Nel 1994, quando gli Zapatisti fecero risuonare nel mondo il grido “Ya basta!”, “Ora basta!”, che spuntava su tutte le labbra, suscitarono un interesse e un’adesione così universali che il potere messicano e i suoi assassini si ritirarono rinunciando alla brutalità di una repressione immediata. Non fu l’EZLN (armata zapatista di liberazione nazionale) che sconfisse uno Stato ferocemente risoluto a soffocare la ribellione sul nascere. Fu un diluvio di simpatia internazionale che salutava “qualcosa di nuovo” e, sfidando l’Ordine delle cose, marcava una rottura intimando uno stop al processo di reificazione.

L’occupazione di una striscia di terra in cui gli abitanti ritrovano il gusto di vivere e revocano il malessere dell’alienazione quotidiana si trova de facto investita di una capacità di dissuasione che l’intenzione repressiva degli Stati e delle mafie non potrebbe ignorare.

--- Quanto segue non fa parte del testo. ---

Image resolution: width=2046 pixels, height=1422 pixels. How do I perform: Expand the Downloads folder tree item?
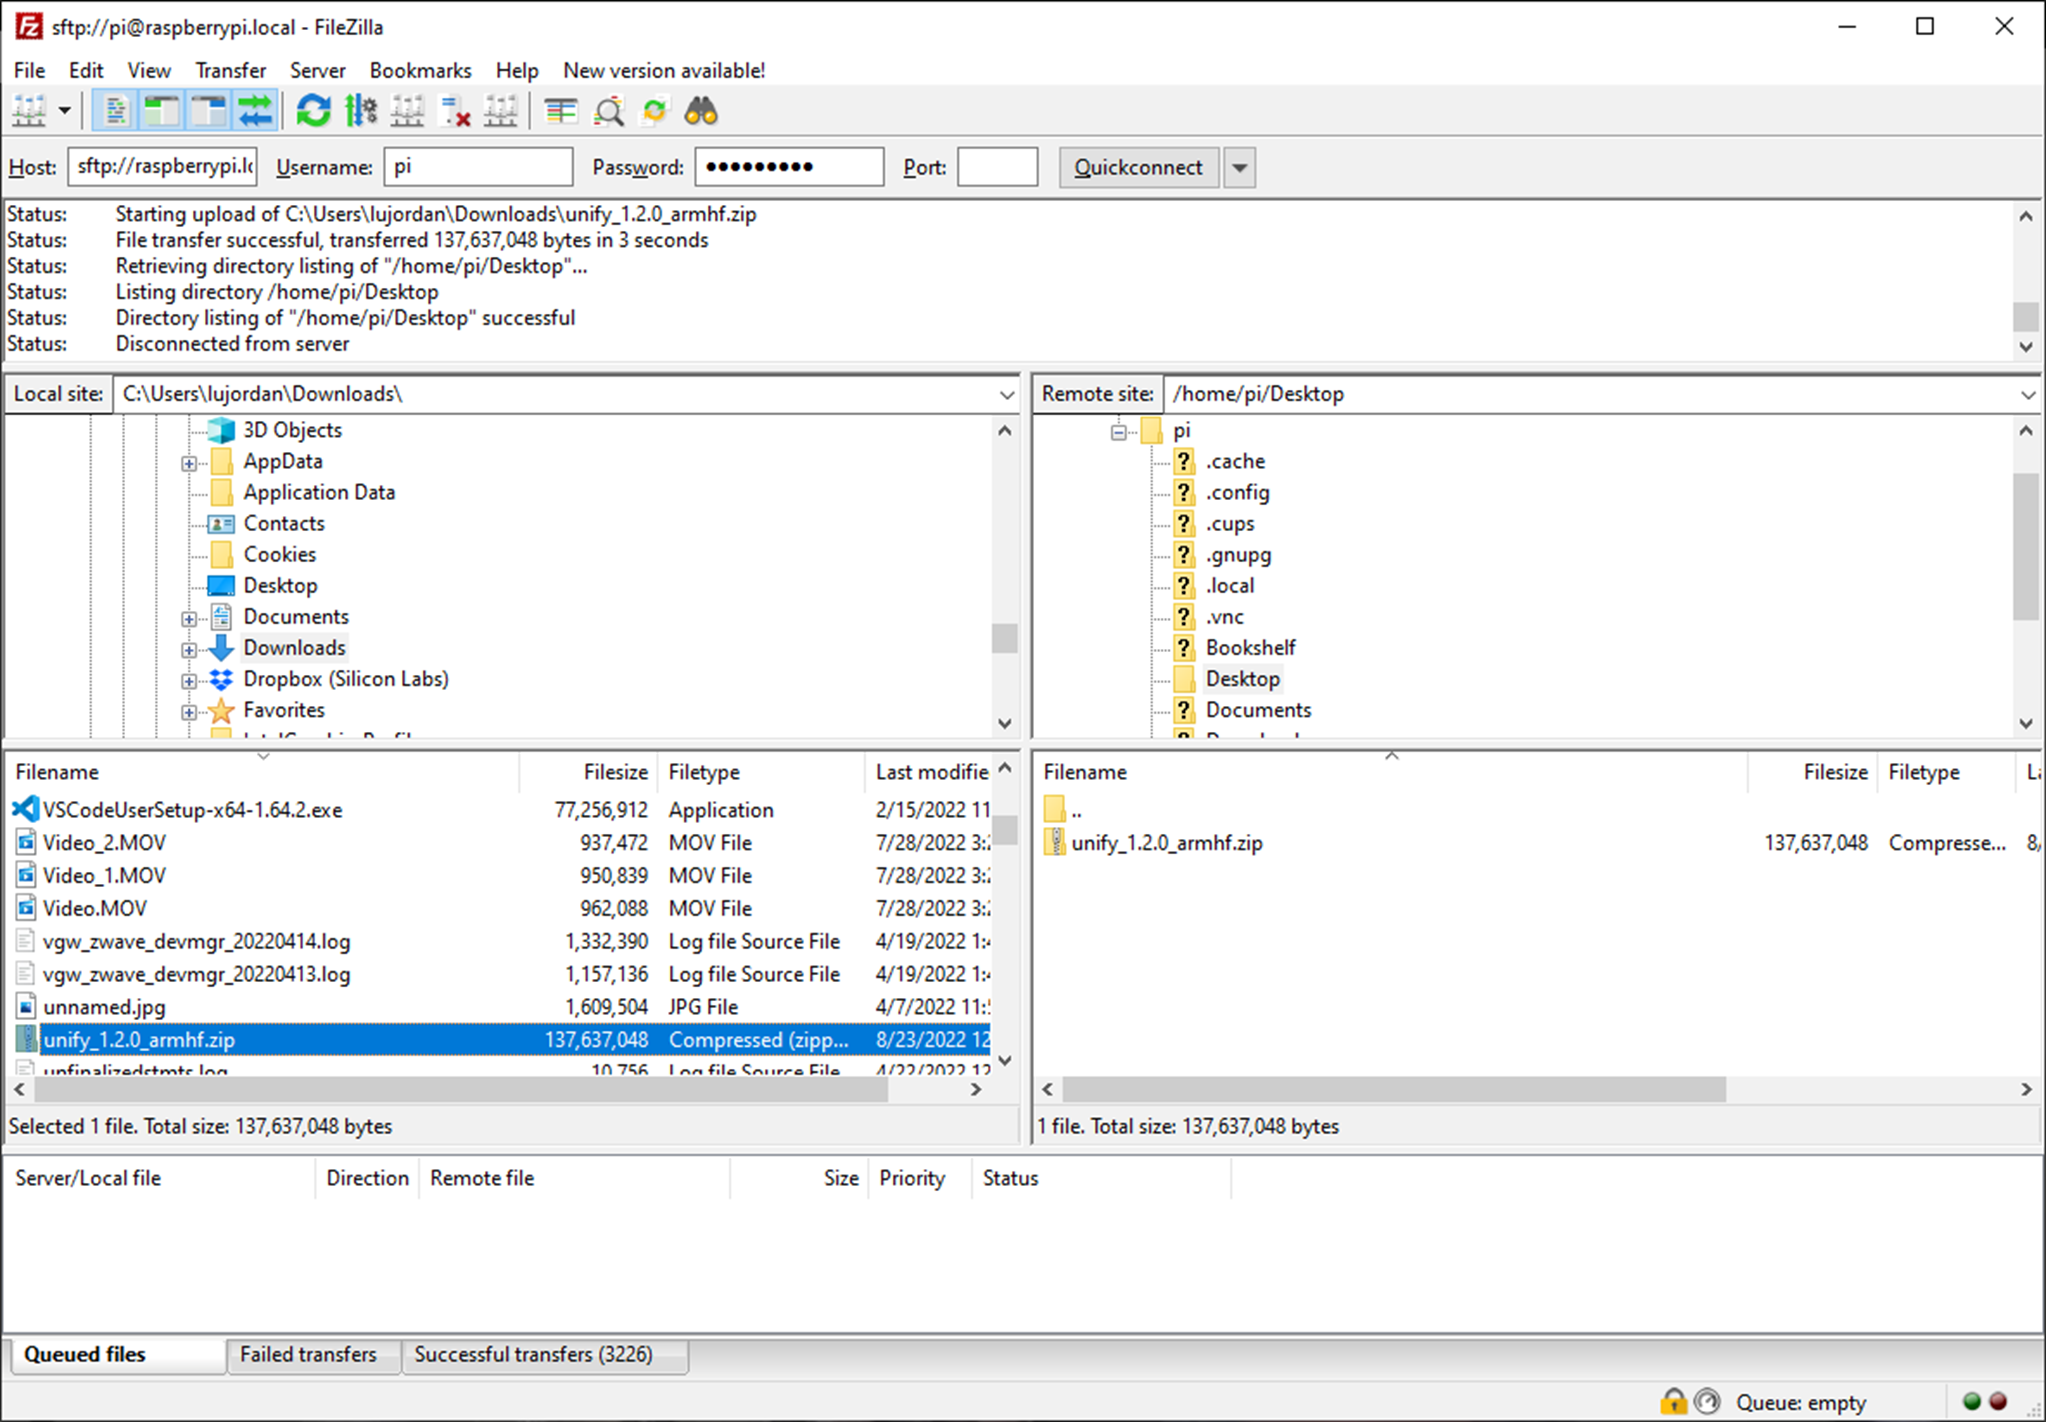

Se la resistenza ostinata delle ZAD – zone da difendere – è riuscita a venire a capo delle nocività che le multinazionali congiuravano di innescare, se ha potuto sbarrare la strada ai tentativi di espulsione subdoli o violenti, che ne sarà della volontà di vivere risvegliatasi alla coscienza delle sue immense possibilità?

Non ci si stanca di citare la frase di St. Just “quelli che fanno una rivoluzione a metà scavano la loro tomba”. Si dimentica che nel caso specifico la tomba era già scavata fin dall’inizio. Accadrà lo stesso se l’autogestione della vita quotidiana non saprà offrire alla noia di esistere la passione di crearsi creando una società autenticamente umana. Se, tra dubbi e certezze, non sapremo prendere il cammino di un’avventura inedita, quella della vita da scoprire e da esplorare.

La convinzione che sia possibile passare dalla civiltà mercantile a una civiltà umana non ha nulla di un’illuminazione o di un’esaltazione passeggera. Essa è l’espressione razionale di una poesia pratica.

L’atto poetico per eccellenza, è operare per la riconciliazione dell’uomo e della donna con la natura umana e con la natura animale, vegetale, minerale. La supremazia della vita resterà un’astrazione facilmente recuperabile se non ancoreremo la nostra lotta nell’esistenza concreta, materiale, corporea. Il diritto inalienabile alla vita non è altro che il superamento della lotta per la sopravvivenza, il famoso struggle for life che ci ha alienato da secoli.